Thanks for looking at it. I had a similar concern. As far as I understand the optimizations don't set in since we are combining regexp
s with or
:
(rx (or (regexp "altar") (regexp "alter"))) -> "altar\\|alter"
So right now I think using rx is just an inefficient way of doing string concatenation.
If we would want the full power of rx optimizations to unfold we could generalize the style compilers to also return rx expressions themselves and then only in the final step convert the expression to a string. With #162 matching style functions could then return three things:
Changes to orderless-filter
are breaking changes which would affect any users that haven't abandoned Selectrum. Maybe it's OK to break things for them, I don't know. That can't be many people.
Changes to orderless-filter are breaking changes which would affect any users that haven't abandoned Selectrum. Maybe it's OK to break things for them, I don't know. That can't be many people.
There are no real breaking changes. Except saving the match data. Not sure if this matters. I made sure that both orderless-filter and orderless-highlight-matches stay intact as is (also in #162). However both functions are not used internally anymore, so we could also consider deprecating them.
There are no real breaking changes. Except saving the match data. Not sure if this matters.

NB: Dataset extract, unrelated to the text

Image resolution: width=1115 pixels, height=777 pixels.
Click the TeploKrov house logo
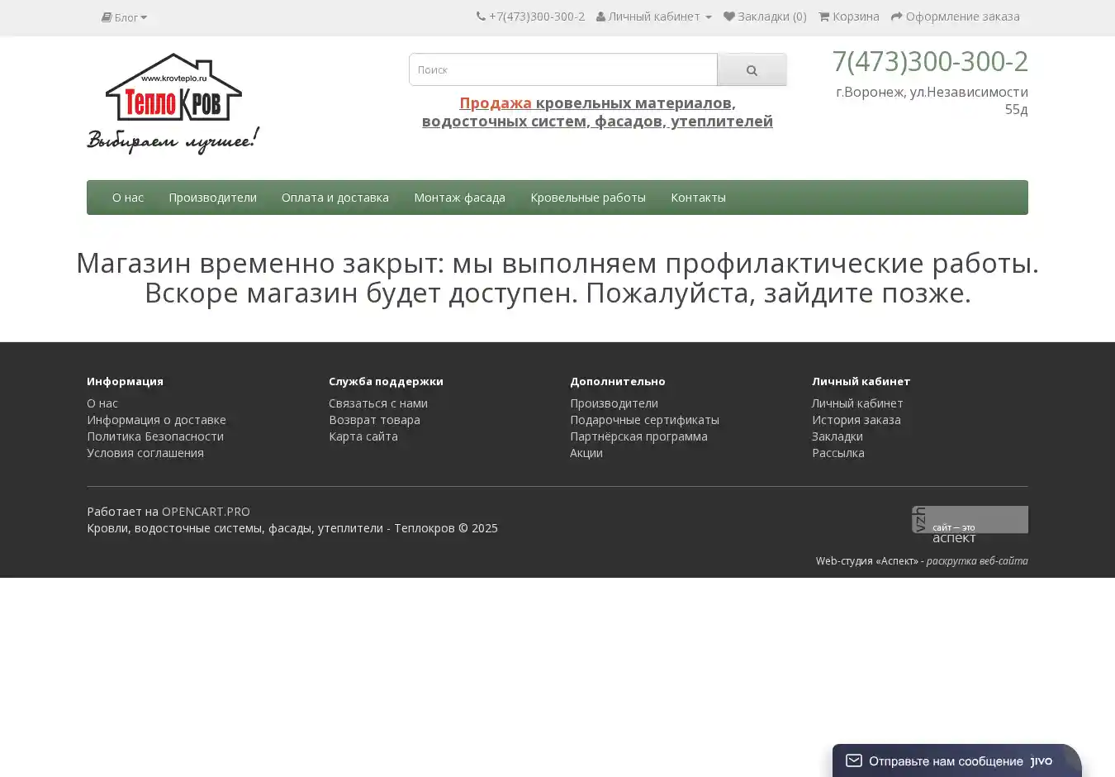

What I meant is that, if I recall correctly, Selectrum users directly set some Selectrum variable to orderless-filter
. That function has changed its name and its parameter list.

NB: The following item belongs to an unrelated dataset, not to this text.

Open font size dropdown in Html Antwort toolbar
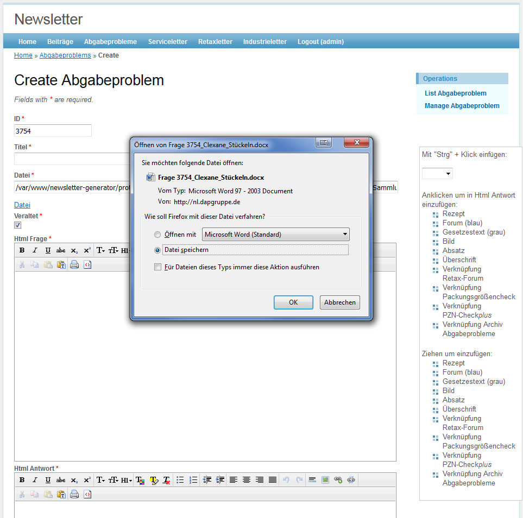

Oh, sorry, I didn't realize you kept orderless-filter
in addition to adding an orderless--filter
. I'll go over things more carefully.
What I meant is that, if I recall correctly, Selectrum users directly set some Selectrum variable to orderless-filter. That function has changed its name and its parameter list.

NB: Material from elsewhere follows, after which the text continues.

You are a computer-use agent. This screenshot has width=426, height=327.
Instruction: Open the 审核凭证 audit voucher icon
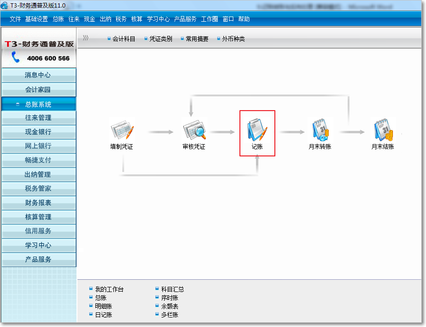pyautogui.click(x=194, y=130)
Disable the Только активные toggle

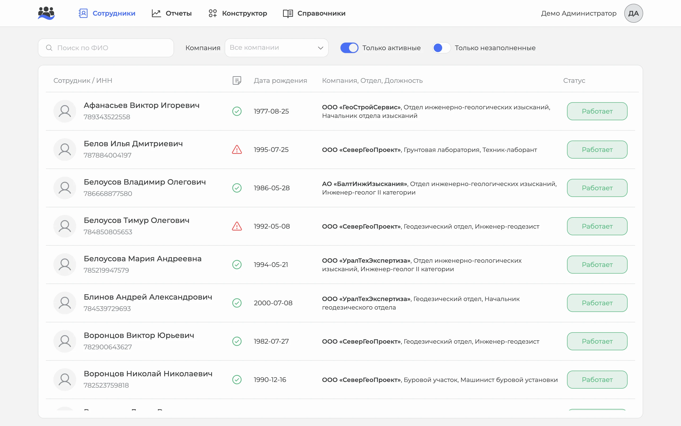349,48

Yes, they did use that function directly. But I didn't change orderless-filter. The function is still there, it just uses orderless--filter internally. I took great care to preserve the public API. (EDIT: I saw that you just noticed.)
As far as I understand the optimizations don't set in since we are combining
regexp
s withor
This unfortunately seems to be correct. I like your suggestion of adding the option to return rx
expressions from matching styles.
This unfortunately seems to be correct. I like your suggestion of adding the option to return rx expressions from matching styles.
I am not 100% convinced. Maybe it is cheap enough, but it seems to me that using rx is more intended to be used at compile time via macros. Do you think this generalization is worth it? Will some matchers get simpler if we do that? Can we profit from additional rx optimizations?
One thing I am wondering about now is if my string concatenation with string-join instead of rx-to-string breaks orderless--anchored-quoted-regexp. I have to check.
EDIT: I've implemented rx support in https://github.com/oantolin/orderless/pull/161/commits/674a1c75d5861b36de29b2fa1957146a3ee34163. This seems to make things a little bit simpler. I am not sure about potential performance improvements or regressions because of that.
Another nice improvement of using rx is that we can use (literal string) instead of regexp-quote. See https://github.com/oantolin/orderless/pull/161/commits/40f75b6bdf1574b1d50d04a482c529050ed37d2e. Now this change will definitely yield optimization potential for rx.
I agree that it's not clear what effect rx
will have on performance. I always thought it would be worth it, which is why I had used (rx-to-string (or ...))
, which was apparently doing nothing. I think if we also change orderless-literal
to use rx
, then some common cases, like using both literal and flex, will at least factor out the starting letter.
Another nice improvement of using rx is that we can use (literal string) instead of regexp-quote. See 40f75b6. Now this change will definitely yield optimization potential for rx.
Oh, I didn't see this comment nor the commit before I wrote my previous comment.
One small downside is that we have to drop 26.1 support, see the previous commit. But probably one can also write (or "literal")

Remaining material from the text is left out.